---------- MATERIAL FOR THIS EXERCISE
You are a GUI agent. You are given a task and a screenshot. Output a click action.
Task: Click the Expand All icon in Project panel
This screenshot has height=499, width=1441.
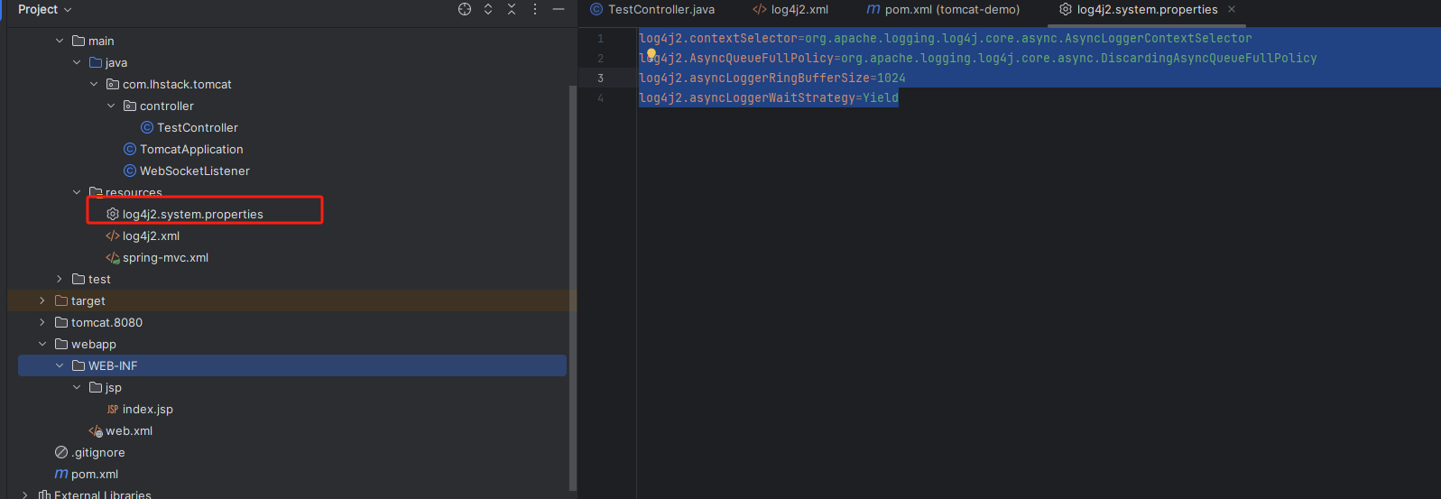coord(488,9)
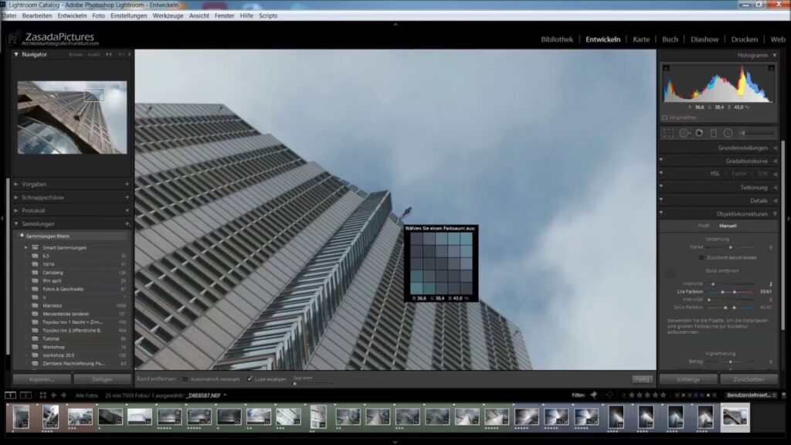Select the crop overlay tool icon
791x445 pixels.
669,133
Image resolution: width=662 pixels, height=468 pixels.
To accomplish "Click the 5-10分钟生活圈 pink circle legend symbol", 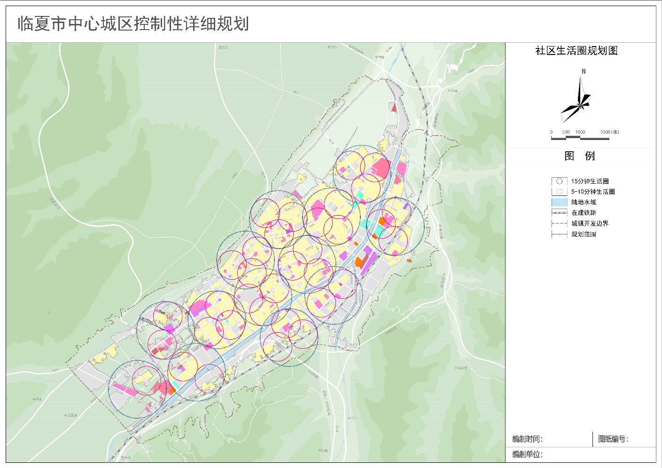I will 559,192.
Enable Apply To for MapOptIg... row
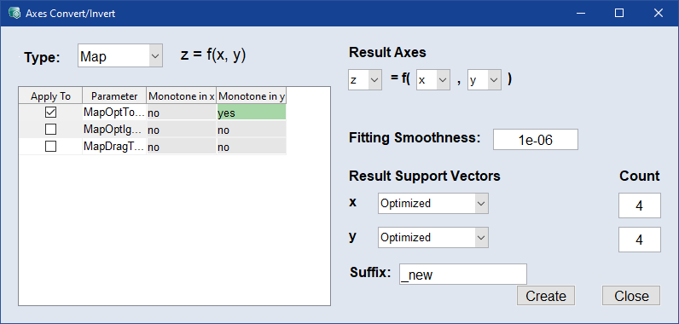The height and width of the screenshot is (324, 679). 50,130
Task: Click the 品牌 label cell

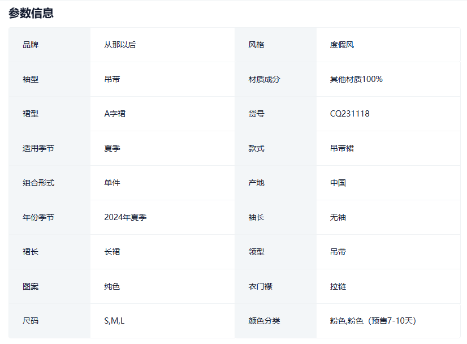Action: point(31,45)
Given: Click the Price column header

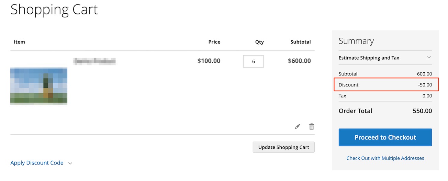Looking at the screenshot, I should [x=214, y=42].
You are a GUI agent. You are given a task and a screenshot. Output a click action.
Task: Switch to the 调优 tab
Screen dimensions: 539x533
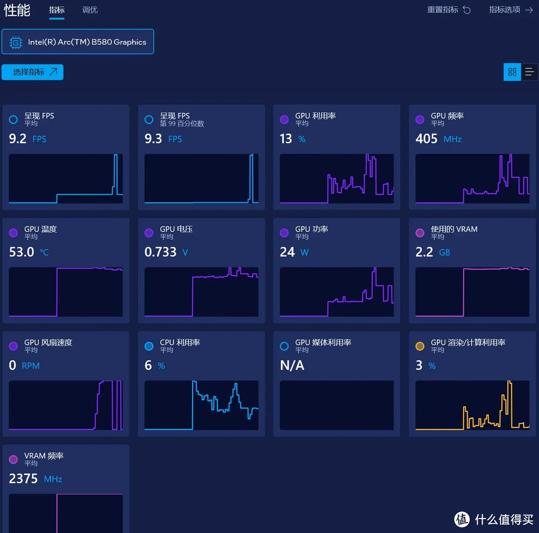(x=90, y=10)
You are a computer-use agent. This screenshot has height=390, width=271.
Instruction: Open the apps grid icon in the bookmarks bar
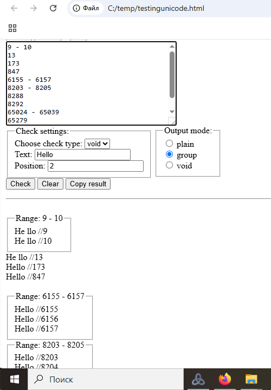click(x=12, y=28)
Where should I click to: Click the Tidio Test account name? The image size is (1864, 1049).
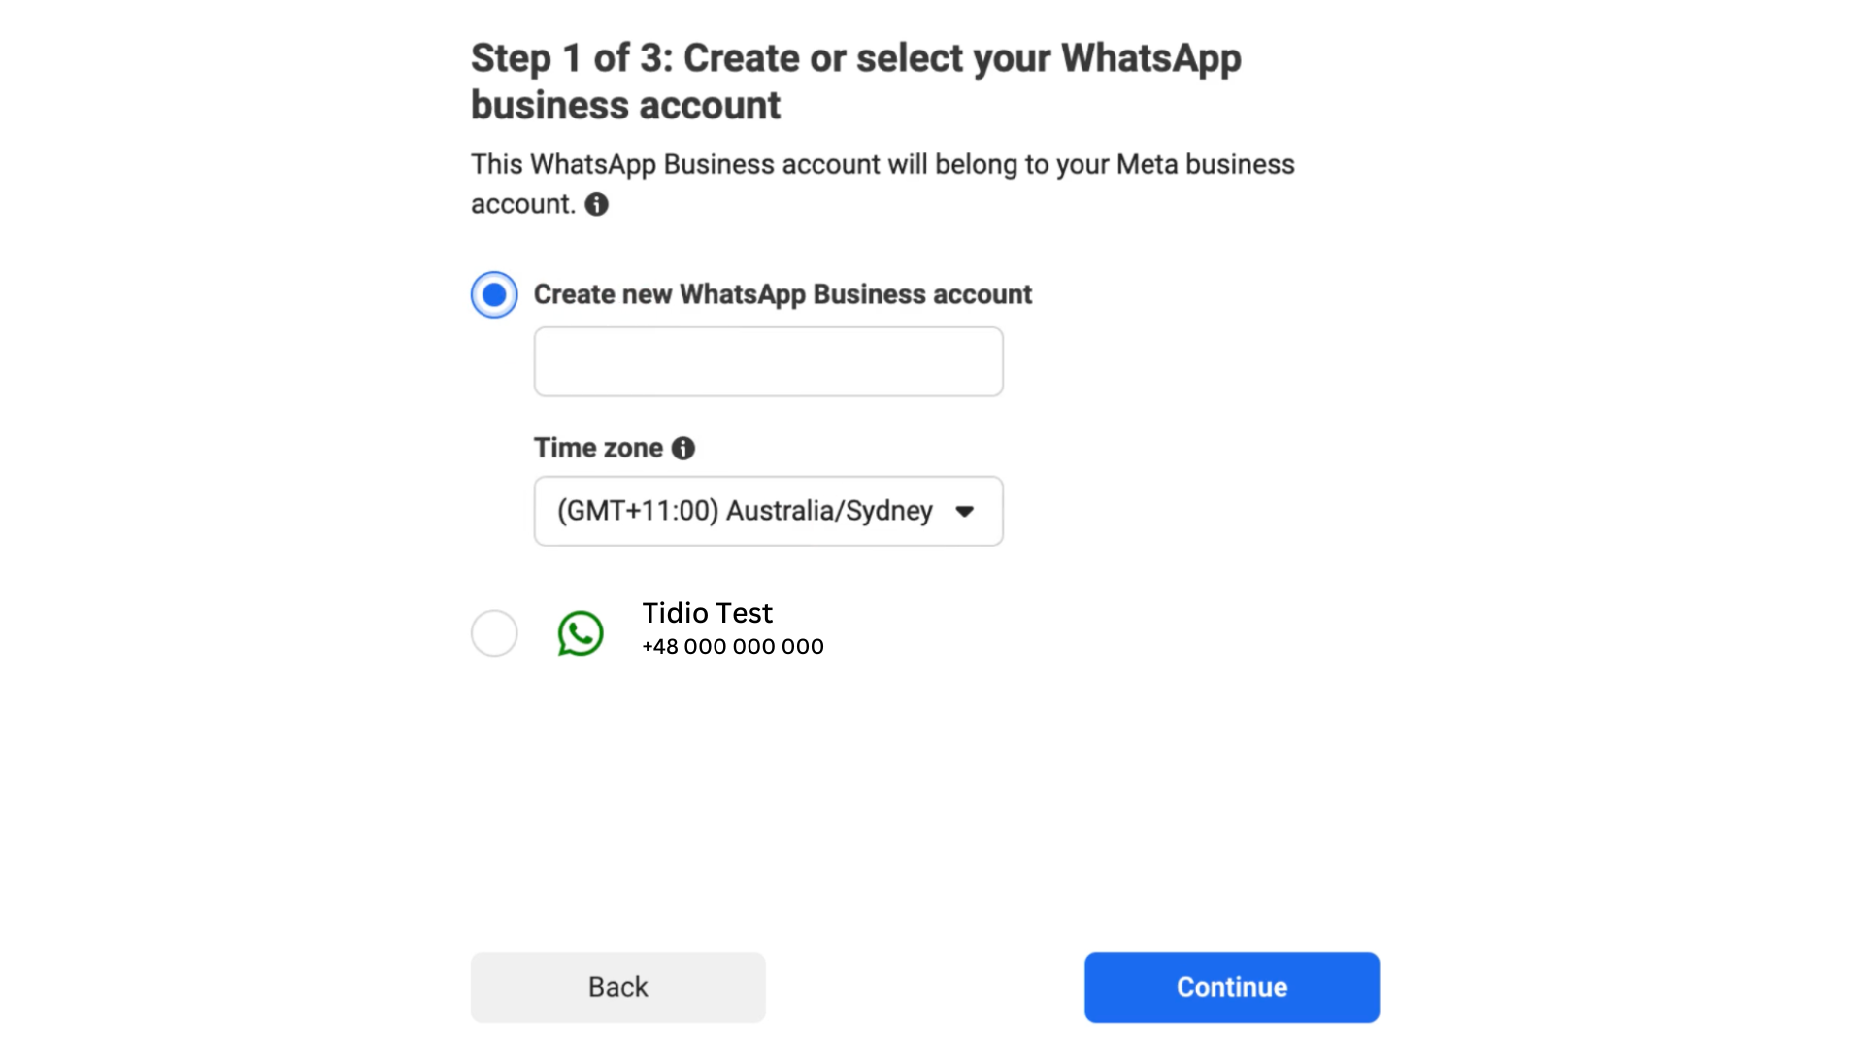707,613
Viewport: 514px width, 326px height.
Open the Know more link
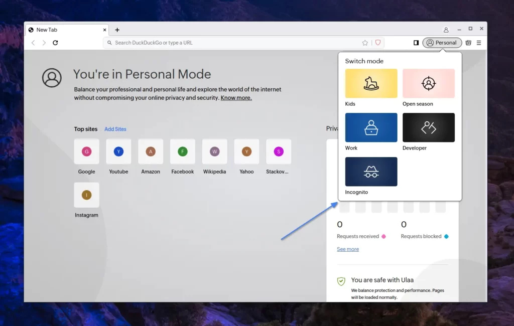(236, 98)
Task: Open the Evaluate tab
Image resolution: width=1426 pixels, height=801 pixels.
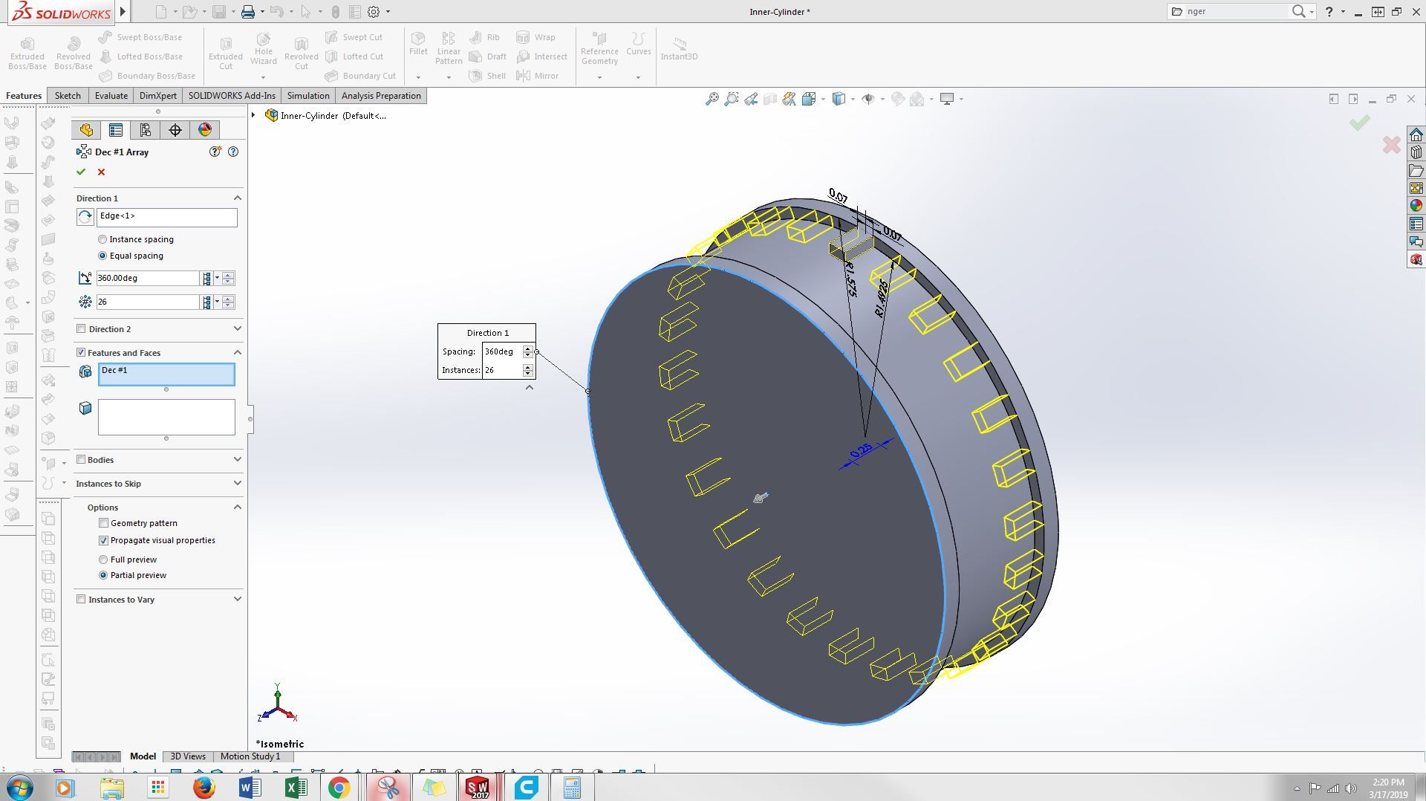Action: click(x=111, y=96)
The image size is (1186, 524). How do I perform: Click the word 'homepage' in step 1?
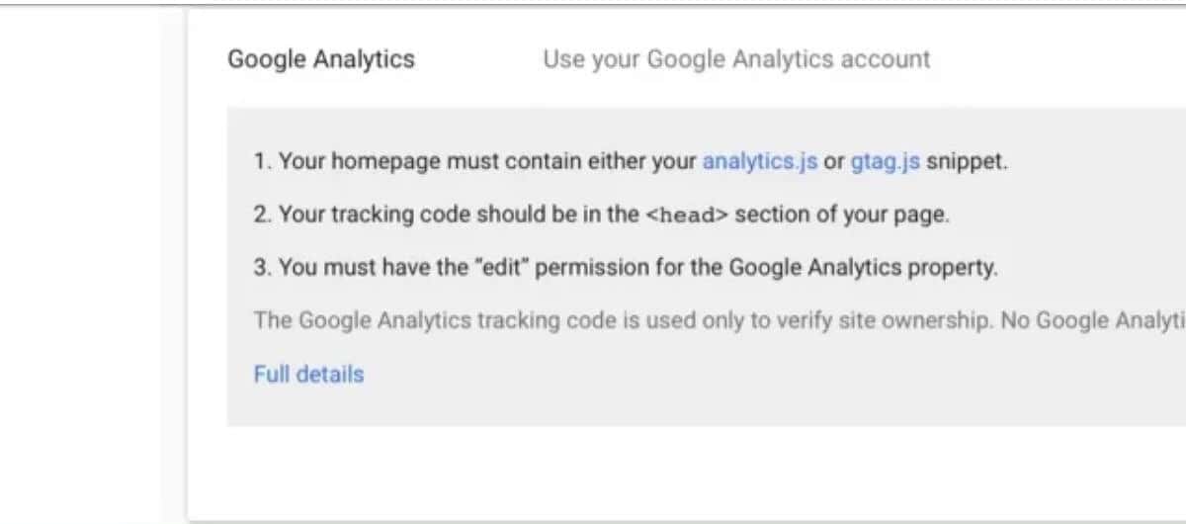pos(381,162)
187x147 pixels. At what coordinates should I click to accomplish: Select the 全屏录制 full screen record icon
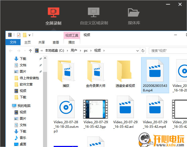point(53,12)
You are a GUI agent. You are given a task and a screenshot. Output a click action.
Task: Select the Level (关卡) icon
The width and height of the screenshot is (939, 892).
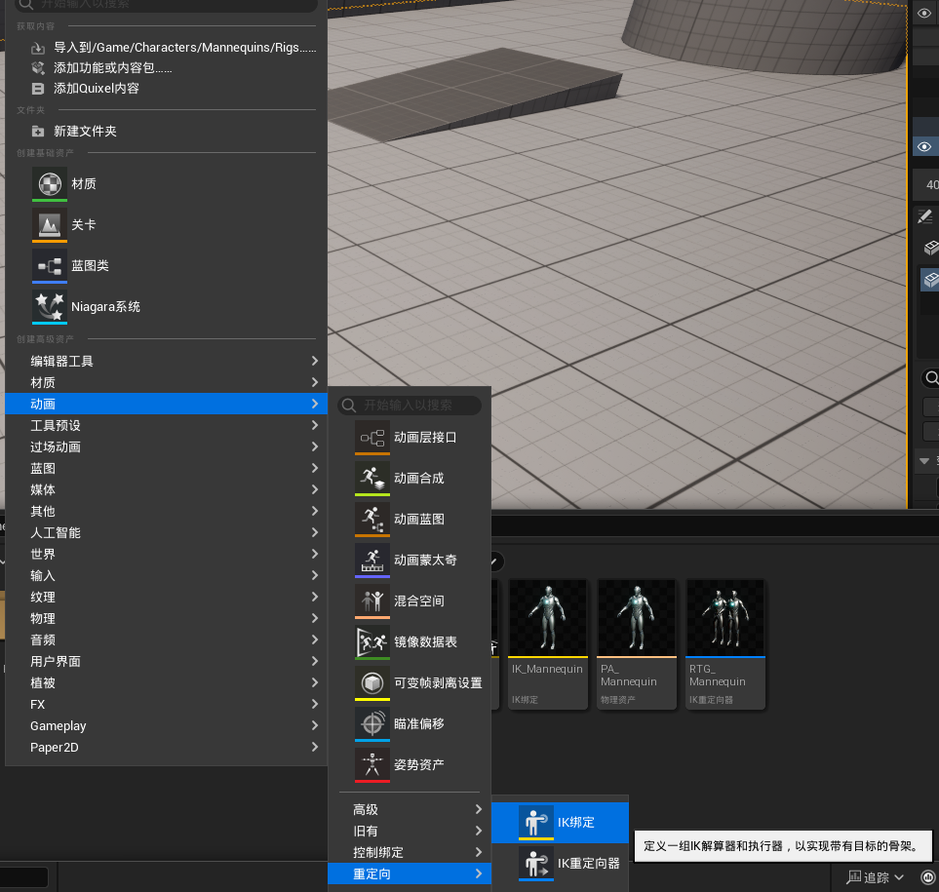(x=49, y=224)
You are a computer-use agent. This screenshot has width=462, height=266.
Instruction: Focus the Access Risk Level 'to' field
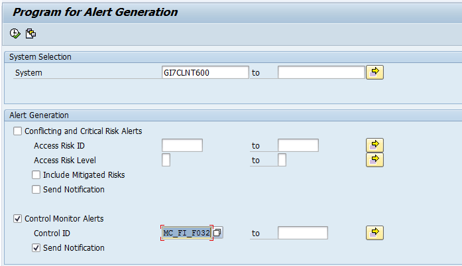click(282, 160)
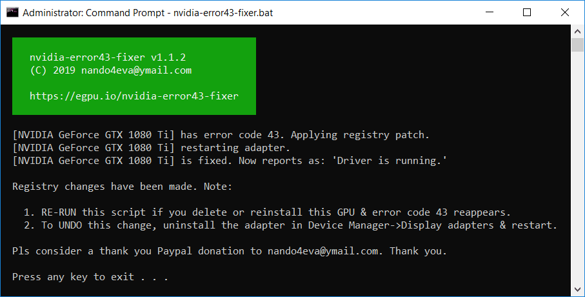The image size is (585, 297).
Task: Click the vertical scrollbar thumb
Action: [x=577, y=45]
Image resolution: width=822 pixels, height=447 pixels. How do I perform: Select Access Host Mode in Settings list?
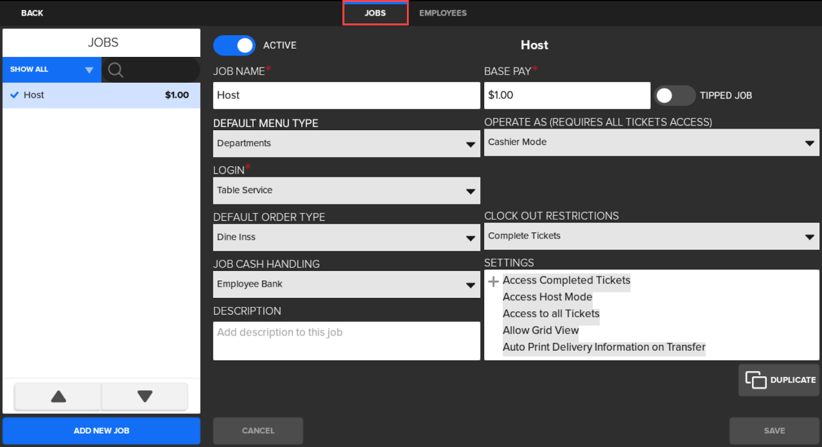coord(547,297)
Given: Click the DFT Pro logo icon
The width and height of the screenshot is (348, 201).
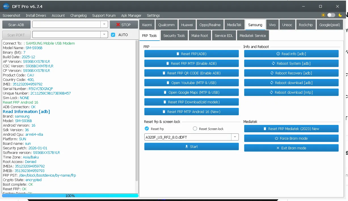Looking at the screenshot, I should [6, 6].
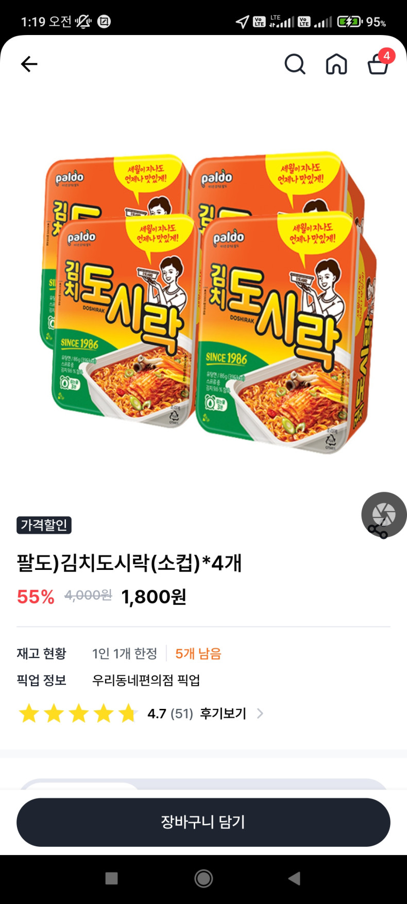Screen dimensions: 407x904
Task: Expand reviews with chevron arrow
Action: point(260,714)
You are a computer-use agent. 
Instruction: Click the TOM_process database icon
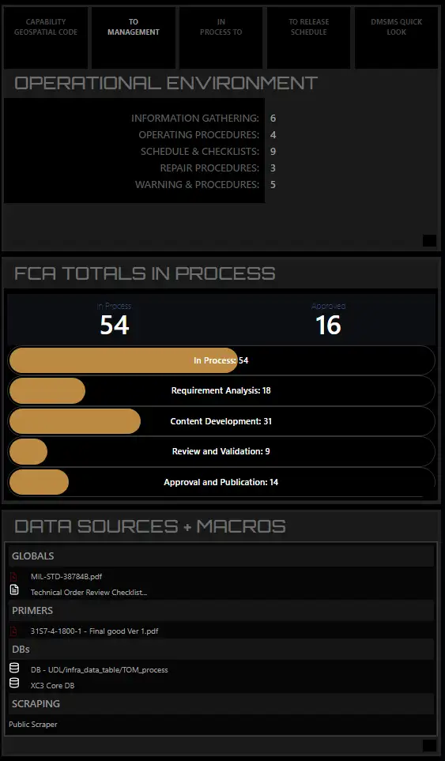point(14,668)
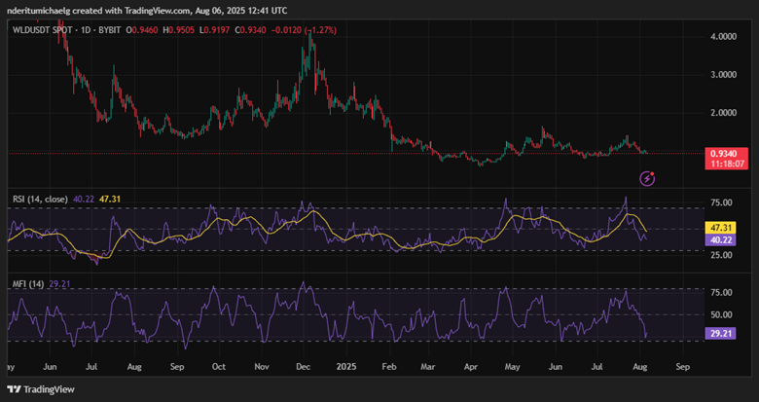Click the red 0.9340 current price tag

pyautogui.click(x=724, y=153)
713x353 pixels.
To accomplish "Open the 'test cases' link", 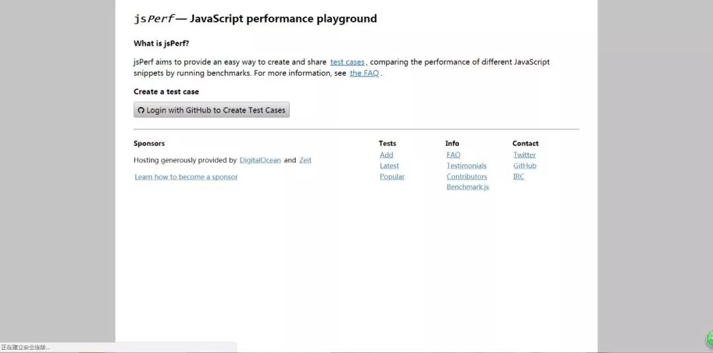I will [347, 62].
--------------------
**DIRECTIONS FOR THIS TASK**
With the pictures removed from your copy, retype the lines above from the one that contains "has width=462, height=266." through the one that contains "Given: Click the DFT Pro logo icon", exactly.

**RESULT FOR THIS EXERCISE**
You are a computer-use agent. This screenshot has width=462, height=266.
Instruction: Focus the Access Risk Level 'to' field
click(282, 160)
The image size is (585, 297).
Task: Click the vertical scrollbar thumb
Action: [x=577, y=45]
Image resolution: width=822 pixels, height=447 pixels. How do I perform: Select Access Host Mode in Settings list?
coord(547,297)
Given: Click the DFT Pro logo icon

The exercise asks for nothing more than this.